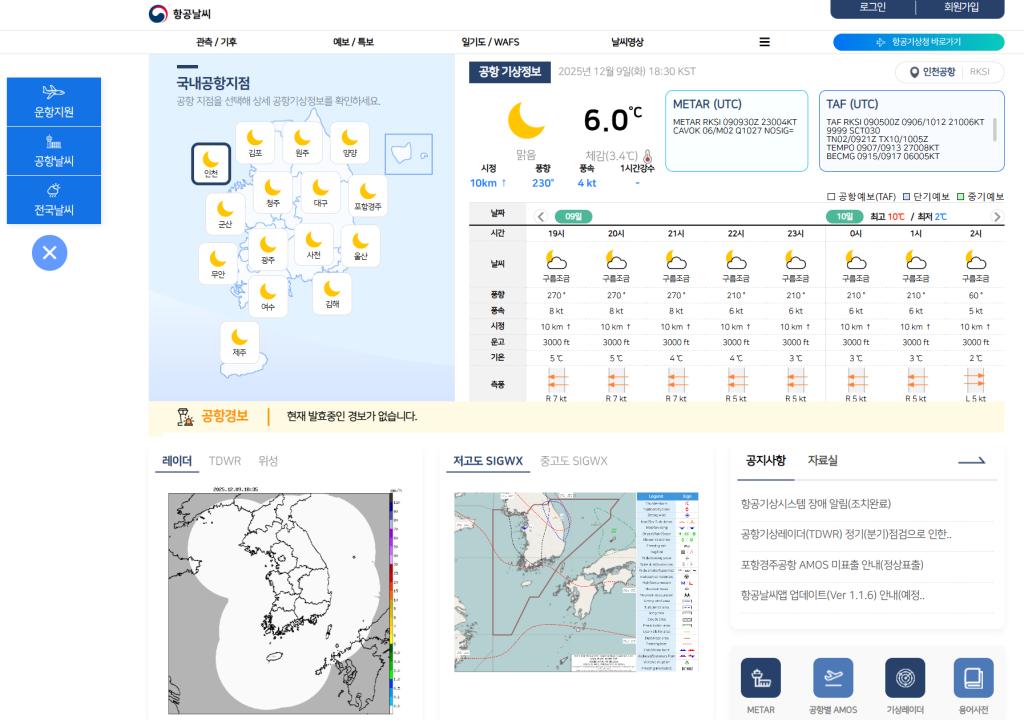Close the side menu with the X button
This screenshot has height=720, width=1024.
49,252
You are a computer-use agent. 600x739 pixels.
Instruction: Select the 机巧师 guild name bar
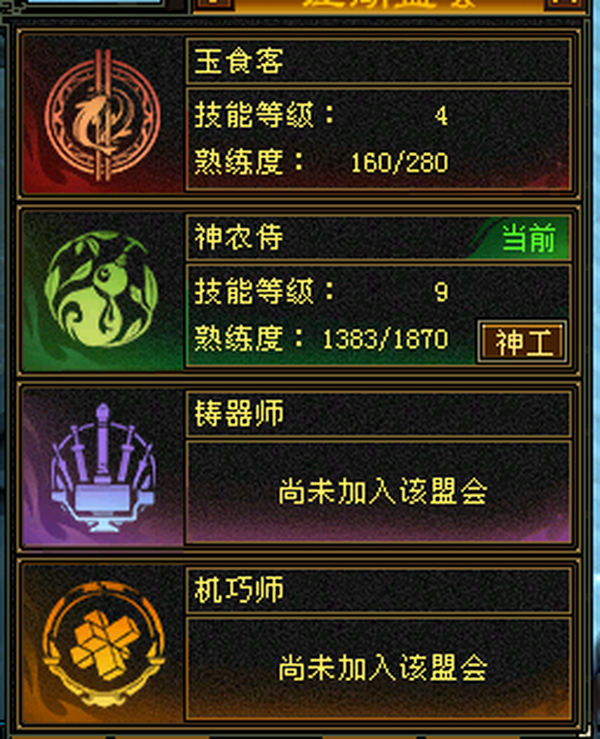[378, 590]
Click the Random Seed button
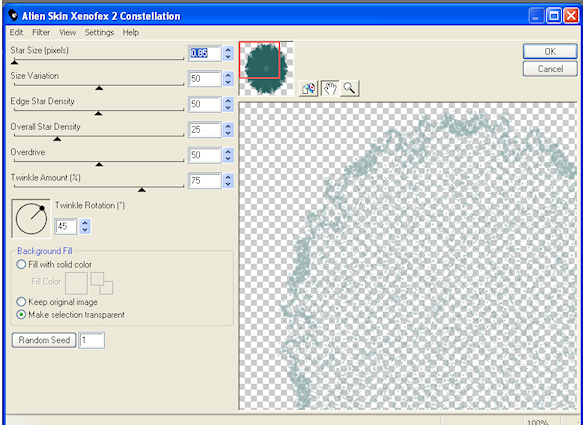583x425 pixels. click(44, 340)
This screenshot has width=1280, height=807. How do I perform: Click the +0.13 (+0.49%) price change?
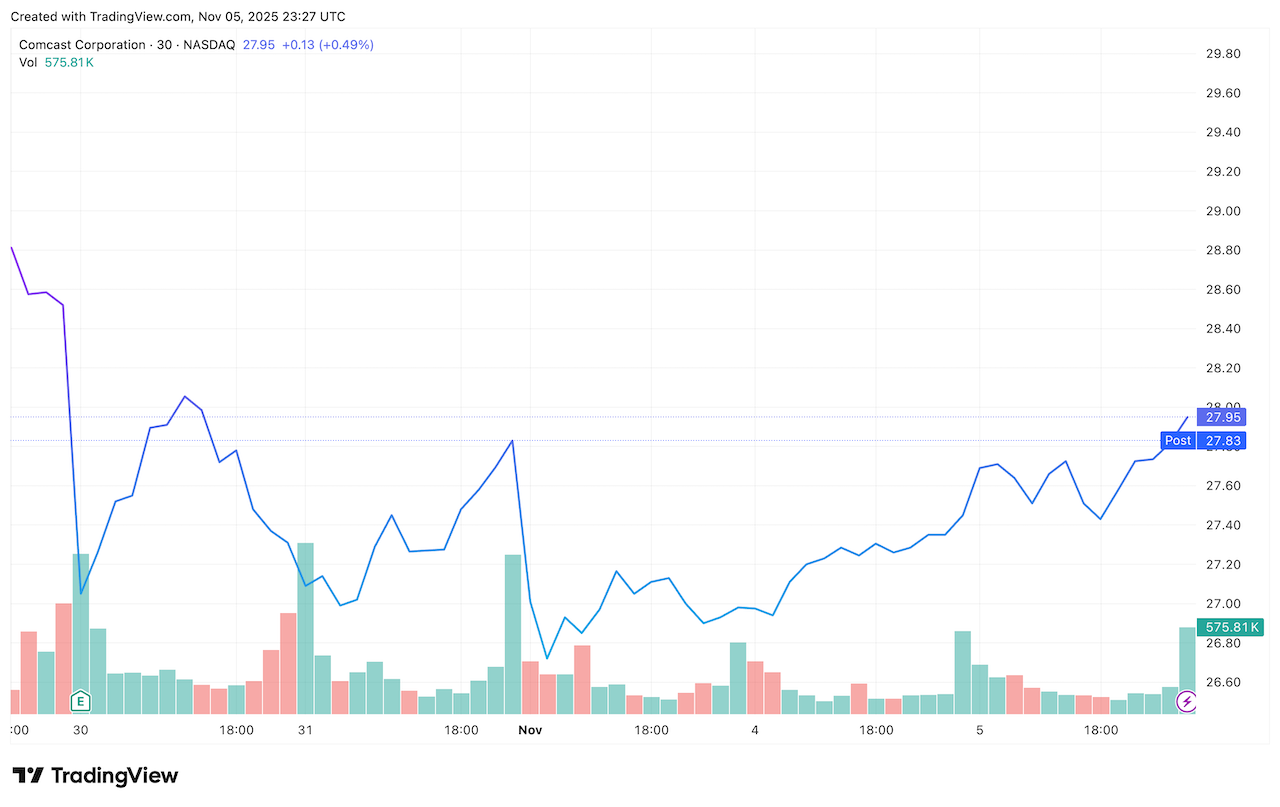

▬▬▬

The problem:
No pictures belong in the output. Restate word for word only the lines from the one containing "Click the Random Seed button" to the end of the entries above.

Solution for this problem:
Click the Random Seed button
583x425 pixels. click(44, 340)
This screenshot has width=1280, height=807. How do I perform: Click the +0.13 (+0.49%) price change?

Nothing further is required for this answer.